### Work item
Your task is to tally the lines of the listing containing the word "menu" and report the figure alone.

(Study material)

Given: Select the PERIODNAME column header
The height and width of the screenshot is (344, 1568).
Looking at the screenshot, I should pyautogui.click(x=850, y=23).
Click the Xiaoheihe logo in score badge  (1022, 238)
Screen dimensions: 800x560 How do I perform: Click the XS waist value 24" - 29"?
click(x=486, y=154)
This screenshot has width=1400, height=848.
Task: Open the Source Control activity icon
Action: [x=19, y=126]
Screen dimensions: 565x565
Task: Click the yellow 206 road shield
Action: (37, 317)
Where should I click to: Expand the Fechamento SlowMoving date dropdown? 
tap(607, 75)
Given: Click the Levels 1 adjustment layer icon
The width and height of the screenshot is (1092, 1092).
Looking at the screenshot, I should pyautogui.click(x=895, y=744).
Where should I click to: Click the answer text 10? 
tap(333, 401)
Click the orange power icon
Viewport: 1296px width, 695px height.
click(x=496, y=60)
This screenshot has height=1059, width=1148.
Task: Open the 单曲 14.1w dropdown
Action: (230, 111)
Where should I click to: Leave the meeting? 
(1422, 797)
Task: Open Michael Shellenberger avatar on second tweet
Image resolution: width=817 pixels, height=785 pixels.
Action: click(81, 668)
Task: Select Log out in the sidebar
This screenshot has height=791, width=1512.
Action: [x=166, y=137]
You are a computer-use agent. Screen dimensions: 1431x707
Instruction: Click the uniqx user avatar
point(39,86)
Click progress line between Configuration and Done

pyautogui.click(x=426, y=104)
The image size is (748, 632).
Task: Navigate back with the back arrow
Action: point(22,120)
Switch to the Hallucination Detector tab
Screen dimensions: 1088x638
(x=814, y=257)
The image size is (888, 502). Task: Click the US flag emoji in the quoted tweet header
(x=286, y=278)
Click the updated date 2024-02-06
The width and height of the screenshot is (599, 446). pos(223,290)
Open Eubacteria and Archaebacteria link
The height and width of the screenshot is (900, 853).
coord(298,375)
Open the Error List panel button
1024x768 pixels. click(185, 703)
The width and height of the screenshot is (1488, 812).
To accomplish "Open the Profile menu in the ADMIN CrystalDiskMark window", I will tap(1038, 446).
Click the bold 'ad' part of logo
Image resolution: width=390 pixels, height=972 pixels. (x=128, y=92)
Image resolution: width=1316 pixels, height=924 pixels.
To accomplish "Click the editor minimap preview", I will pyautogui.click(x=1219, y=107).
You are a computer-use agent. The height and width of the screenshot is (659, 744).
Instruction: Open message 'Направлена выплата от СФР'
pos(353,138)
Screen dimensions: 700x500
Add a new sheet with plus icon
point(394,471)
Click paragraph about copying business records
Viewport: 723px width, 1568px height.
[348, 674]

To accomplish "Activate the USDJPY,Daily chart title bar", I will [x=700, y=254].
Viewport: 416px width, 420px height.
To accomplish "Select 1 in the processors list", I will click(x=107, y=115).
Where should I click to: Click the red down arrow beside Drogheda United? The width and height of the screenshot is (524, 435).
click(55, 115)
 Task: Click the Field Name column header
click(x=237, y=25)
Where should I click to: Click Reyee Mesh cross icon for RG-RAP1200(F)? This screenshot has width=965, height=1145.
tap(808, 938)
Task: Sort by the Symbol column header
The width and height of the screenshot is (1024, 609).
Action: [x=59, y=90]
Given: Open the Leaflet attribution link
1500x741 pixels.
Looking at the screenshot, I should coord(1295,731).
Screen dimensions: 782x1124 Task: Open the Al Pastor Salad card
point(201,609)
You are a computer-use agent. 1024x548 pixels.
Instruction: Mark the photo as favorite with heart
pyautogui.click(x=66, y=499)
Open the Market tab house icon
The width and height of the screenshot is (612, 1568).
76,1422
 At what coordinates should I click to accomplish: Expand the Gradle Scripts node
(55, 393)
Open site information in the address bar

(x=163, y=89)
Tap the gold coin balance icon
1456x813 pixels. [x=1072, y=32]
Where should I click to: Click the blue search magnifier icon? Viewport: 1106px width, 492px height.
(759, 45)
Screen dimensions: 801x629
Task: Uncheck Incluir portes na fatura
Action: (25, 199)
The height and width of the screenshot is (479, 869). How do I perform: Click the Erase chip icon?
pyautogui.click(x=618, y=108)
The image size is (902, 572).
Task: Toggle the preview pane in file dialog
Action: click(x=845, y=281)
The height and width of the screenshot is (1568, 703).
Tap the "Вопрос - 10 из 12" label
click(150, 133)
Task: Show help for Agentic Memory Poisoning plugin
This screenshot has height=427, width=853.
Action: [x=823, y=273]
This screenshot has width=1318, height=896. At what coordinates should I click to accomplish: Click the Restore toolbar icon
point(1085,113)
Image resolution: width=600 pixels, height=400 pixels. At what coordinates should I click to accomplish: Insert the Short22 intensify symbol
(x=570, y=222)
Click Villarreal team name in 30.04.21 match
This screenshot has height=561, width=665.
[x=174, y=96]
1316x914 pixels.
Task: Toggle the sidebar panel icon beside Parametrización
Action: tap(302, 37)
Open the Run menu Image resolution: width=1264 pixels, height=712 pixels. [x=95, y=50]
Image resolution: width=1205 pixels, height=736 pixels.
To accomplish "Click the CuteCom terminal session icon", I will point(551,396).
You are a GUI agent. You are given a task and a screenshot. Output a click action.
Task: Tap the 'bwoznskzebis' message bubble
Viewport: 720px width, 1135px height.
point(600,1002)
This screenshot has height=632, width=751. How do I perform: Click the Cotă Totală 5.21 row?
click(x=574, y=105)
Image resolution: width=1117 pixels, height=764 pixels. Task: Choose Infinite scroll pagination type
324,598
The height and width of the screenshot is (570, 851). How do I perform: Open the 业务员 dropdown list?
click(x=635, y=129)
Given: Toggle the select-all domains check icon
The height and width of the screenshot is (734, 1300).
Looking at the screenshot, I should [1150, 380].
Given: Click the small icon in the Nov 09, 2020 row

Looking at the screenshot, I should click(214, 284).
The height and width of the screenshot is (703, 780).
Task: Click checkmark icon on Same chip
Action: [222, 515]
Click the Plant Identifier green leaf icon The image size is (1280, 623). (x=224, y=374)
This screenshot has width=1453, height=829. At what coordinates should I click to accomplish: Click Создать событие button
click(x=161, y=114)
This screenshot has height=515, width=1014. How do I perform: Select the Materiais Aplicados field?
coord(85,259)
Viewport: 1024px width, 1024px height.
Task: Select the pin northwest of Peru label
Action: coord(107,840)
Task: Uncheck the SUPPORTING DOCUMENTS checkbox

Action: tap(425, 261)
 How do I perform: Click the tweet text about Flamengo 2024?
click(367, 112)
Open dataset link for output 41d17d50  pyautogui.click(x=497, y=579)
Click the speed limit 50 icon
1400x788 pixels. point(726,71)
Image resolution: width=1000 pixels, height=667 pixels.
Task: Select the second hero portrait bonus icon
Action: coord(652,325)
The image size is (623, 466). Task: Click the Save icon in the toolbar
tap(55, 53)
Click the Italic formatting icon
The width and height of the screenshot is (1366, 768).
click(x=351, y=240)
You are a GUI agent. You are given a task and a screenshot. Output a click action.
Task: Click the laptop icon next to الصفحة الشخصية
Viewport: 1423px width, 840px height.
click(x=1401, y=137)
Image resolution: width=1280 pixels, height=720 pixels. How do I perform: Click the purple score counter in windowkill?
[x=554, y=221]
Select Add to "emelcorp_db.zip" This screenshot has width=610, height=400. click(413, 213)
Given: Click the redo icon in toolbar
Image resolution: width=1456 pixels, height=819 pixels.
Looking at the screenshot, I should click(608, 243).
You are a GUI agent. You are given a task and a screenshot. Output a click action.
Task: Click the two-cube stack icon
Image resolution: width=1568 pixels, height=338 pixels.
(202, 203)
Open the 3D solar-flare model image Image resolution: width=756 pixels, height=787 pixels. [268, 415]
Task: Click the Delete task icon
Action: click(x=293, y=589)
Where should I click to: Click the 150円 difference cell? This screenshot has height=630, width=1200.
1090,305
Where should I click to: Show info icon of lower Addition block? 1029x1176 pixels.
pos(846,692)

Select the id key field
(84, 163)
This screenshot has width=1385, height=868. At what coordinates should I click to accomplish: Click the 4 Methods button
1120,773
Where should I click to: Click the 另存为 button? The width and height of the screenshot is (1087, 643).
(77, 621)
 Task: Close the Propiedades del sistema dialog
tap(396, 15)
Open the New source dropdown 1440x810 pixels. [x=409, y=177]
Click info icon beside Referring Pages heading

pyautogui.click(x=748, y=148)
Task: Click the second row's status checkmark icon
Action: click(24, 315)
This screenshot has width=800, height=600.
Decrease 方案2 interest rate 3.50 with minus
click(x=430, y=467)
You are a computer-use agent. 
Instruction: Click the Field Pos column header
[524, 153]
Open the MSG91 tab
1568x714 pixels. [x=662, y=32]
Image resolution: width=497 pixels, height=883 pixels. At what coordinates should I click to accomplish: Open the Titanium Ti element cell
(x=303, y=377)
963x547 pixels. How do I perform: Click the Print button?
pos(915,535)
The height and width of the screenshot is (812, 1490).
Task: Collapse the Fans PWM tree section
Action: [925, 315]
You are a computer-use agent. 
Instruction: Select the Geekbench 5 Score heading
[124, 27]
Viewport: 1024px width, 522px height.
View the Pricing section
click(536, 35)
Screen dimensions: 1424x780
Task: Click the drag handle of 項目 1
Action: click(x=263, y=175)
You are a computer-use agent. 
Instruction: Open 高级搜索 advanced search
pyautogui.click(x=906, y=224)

(End Study material)

### Response to the exercise
2